Five school districts north of Corpus Christi remain shuttered, and two of them are not expected to open until mid-October — or later, if contractors diagnose unanticipated damage or cannot find supplies.

The extended closures have raised concerns about how students will catch up as the state recovers from its worst natural disaster. Then there are money concerns: How will school districts fare when they confront the cost of rebuilding and the potential loss of state money if enrollment drops?

Children from some of the hardest-hit communities — Rockport, Aransas Pass and Port Aransas — streamed into schools in neighboring towns to register, anxious to get back into the classroom. But many of those schools are running out of room.

[…]

The Gregory-Portland district, which was spared the brunt of the storm, reopened within days. Since then, its enrollment has exploded from about 4,500 students to nearly 6,300 — a 40 percent increase. Most of those students came from Rockport, which was walloped by Harvey.
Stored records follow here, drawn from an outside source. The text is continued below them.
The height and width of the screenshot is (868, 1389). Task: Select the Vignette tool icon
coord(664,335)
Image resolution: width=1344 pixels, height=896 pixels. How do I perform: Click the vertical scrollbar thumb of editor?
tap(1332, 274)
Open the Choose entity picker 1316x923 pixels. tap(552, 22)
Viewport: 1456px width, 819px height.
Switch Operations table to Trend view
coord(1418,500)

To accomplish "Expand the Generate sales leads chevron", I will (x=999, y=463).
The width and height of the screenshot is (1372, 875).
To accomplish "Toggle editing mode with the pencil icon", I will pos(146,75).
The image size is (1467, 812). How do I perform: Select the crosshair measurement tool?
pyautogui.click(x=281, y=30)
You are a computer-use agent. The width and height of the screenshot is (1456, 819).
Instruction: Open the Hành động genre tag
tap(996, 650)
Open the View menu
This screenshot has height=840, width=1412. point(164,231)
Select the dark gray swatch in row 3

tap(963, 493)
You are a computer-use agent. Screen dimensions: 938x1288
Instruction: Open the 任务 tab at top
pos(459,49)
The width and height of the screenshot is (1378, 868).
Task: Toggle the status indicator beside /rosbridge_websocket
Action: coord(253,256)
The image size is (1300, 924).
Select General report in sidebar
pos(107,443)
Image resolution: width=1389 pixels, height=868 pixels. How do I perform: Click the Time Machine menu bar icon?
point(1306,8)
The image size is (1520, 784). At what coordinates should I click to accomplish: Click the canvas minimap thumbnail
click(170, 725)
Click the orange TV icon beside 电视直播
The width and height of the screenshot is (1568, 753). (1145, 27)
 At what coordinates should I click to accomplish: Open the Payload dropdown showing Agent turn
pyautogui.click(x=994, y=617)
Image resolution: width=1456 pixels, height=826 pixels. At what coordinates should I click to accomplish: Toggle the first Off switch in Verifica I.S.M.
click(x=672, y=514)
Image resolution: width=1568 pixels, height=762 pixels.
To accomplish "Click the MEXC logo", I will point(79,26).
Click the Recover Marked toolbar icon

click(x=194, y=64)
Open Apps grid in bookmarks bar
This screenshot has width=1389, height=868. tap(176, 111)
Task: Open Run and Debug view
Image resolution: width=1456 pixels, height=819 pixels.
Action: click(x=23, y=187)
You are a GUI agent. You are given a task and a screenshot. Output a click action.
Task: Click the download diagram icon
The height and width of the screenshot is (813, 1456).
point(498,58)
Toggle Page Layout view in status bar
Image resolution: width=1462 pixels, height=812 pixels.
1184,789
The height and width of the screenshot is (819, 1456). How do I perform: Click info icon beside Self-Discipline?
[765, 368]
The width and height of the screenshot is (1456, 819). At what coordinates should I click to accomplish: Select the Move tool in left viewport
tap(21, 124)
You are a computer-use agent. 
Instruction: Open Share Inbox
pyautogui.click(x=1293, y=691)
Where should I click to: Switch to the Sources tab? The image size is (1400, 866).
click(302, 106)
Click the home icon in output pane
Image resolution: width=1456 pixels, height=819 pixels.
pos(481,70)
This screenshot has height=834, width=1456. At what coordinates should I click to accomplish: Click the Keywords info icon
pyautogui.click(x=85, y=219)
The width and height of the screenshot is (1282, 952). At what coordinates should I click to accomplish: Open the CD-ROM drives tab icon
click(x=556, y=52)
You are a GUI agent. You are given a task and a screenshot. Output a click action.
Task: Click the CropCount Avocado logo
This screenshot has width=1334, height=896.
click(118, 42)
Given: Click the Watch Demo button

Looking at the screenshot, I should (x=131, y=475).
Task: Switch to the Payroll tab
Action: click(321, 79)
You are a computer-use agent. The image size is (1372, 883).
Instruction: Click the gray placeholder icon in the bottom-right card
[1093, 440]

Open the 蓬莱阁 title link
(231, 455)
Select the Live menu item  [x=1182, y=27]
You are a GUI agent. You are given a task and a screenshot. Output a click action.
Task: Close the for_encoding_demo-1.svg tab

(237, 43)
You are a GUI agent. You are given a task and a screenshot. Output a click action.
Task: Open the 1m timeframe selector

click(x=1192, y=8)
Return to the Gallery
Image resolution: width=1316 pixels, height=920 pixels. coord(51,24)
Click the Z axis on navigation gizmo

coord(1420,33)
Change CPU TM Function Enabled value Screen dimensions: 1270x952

As the hurricane made landfall near Corpus Christi — where tourism and shrimping are mainstay industries — it packed winds of more than 100 mph. Streets once lined with lush oak trees are now filled with gnarled branches and debris. Mobile-home parks have been reduced to rubble. Many hotels and restaurants sit closed. The water tower in Aransas Pass came crashing to the ground.

Many of Aransas Pass’s school buildings lost rooftop air-conditioning units, peeled off by high winds. The air conditioners then stamped holes in the roof as they bounced to the ground. Drenching rain soaked carpets and ceiling tiles, ruined papers and spawned hazardous mold. At A.C. Blunt Junior High, the library collection that took generations to build was soaked and will have to be replaced.

“When this devastation came about — gosh, it hit us hard,” said Mark Kemp, superintendent of the Aransas Pass Independent School District, which will not open before Oct. 16. He has encouraged students to enroll elsewhere until he can reopen schools. “We are Panther nation,” he said. “We love our athletes. We love our academia. We love our community.”

Teachers have been displaced, too. Some returned to homes left uninhabitable and now live in campers in a nearby state park that offered a free place for the hurricane homeless to stay.

I don’t have any answers for this. I’d like to know what answers Greg Abbott and his recovery czar, John Sharp, have. An awful lot of students and their parents need to hear it.

A smattering of Harvey news

If you are among the lucky ones whose house or apartment remained dry and you want to help those in need, here’s a handy guide to where and how to volunteer. If you want to go to the George R. Brown to help at that shelter, they have a real need for people to work the night shifts. There are lots of smaller shelters, many outside Houston, that could really use your help.

Via Swamplot, here’s a crowdsourced map with more information. Find a need and do something about it.

If what you can give is money, the Greater Houston Community Foundation remains a fine option, though there are plenty of others worthy of support.

All HISD students will receive three free meals per day this year. The HISD Foundation, which exists to help students, is also accepting donations to help families recover from Harvey.

San Antonio Mayor Ron Nirenberg has also set up a Harvey relief fund, which you can donate to here.

Port Aransas was truly devastated by Harvey.

Houston’s airports will reopen today. Metro buses will return to service on some core routes on Thursday.

The Astros will return to Minute Maid on Saturday.

Even monster trucks were pressed into rescue service during the height of Harvey.

Michael Skelley and Anne Whitlock have set an example for us all. In a slightly different universe, Skelley would be in Congress.

Former Houston mayor Bill White, who welcomed some 200,000 Hurricane Katrina evacuees, was himself displaced by Harvey. He, along with former Harris County Judge Robert Eckels and former Houston Mayor Annise Parker are now assisting Harris County officials with the shelter at NRG Stadium.

Whatever your status was and is during Harvey, undocumented immigrants have more to deal with and worry about.